If you were sleep deprived for a week, after several days you’d be almost completely unable to function.
That’s why Amnesty International lists sleep deprivation as a form of torture.
If you decide to go on a fast and starve yourself for a week, at the end of seven days how would you be feeling? You’d definitely be hungry, weak and almost certainly somewhat thinner. But you’d be able to recover and be fine.
Why is sleep one of the first things we’re willing to sacrifice as the demands in our lives keep increasing? We continue to live by a remarkably durable myth: sleeping one hour less will give us one more hour of productivity. In reality, the research suggests that even small amounts of sleep deprivation take a significant toll on our health, our mood, our cognitive capacity and our productivity.
Many of the effects we suffer are invisible. Insufficient sleep, for example, deeply impairs our ability to consolidate and stabilise learning that occurs during the waking day. In other words, it wreaks havoc on our memory.

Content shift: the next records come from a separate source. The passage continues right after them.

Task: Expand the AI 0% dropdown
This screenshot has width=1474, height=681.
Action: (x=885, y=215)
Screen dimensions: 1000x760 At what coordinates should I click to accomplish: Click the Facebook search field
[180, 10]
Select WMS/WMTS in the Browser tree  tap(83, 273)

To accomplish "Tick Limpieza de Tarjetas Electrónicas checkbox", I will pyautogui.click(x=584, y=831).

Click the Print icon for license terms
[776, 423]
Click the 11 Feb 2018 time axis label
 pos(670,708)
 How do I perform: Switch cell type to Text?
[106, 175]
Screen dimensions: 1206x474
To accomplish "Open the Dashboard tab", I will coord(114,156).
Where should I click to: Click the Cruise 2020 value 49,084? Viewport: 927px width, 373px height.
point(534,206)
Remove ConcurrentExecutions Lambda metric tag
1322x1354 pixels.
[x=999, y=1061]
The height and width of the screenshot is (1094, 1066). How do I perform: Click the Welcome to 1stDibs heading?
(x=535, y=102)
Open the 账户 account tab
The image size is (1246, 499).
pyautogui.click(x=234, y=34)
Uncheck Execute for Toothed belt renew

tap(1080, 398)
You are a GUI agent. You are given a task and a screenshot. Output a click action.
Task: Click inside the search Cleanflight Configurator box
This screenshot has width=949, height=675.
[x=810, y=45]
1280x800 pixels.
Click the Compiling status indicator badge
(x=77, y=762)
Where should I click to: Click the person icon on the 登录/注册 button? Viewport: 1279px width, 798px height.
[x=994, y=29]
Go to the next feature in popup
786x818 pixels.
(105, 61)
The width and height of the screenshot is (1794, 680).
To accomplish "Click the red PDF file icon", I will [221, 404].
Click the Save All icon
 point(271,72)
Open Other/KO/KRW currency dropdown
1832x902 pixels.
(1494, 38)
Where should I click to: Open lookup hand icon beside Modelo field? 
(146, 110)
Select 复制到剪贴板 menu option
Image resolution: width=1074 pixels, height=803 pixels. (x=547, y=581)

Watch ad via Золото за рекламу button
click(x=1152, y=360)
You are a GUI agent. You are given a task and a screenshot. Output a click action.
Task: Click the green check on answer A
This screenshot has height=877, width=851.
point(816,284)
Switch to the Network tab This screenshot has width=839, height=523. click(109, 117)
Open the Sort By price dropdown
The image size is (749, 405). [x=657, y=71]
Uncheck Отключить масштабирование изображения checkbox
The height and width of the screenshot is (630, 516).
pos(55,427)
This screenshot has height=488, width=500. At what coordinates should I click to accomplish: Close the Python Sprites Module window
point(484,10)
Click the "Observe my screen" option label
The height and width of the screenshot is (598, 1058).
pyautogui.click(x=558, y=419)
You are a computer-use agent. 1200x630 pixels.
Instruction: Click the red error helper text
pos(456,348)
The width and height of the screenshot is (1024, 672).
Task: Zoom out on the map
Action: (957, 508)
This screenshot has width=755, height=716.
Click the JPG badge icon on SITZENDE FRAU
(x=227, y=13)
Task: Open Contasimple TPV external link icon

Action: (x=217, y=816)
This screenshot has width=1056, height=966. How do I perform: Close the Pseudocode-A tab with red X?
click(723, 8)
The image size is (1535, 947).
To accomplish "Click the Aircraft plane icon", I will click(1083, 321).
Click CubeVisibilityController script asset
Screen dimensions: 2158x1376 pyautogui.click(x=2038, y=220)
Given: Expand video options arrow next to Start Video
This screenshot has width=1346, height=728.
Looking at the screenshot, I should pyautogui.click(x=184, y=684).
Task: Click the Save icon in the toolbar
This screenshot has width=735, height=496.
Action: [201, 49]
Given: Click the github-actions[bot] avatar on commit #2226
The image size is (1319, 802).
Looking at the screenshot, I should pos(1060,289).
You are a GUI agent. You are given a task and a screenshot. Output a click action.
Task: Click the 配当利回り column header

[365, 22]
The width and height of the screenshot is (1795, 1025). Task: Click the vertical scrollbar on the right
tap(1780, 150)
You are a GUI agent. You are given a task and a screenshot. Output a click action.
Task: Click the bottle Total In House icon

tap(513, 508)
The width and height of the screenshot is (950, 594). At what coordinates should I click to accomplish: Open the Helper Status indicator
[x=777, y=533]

So how much sleep do you need? When researchers put test subjects in environments without clocks or windows and ask them to sleep any time they felt tired, 95% slept between seven and eight hours out of every 24. Another 2.5% slept more than eight hours. That means just 2.5% required less than 7 hours of sleep a night to feel fully rested.
With sufficient sleep, you feel better, work with more focus and manage emotions better, which is good for everyone.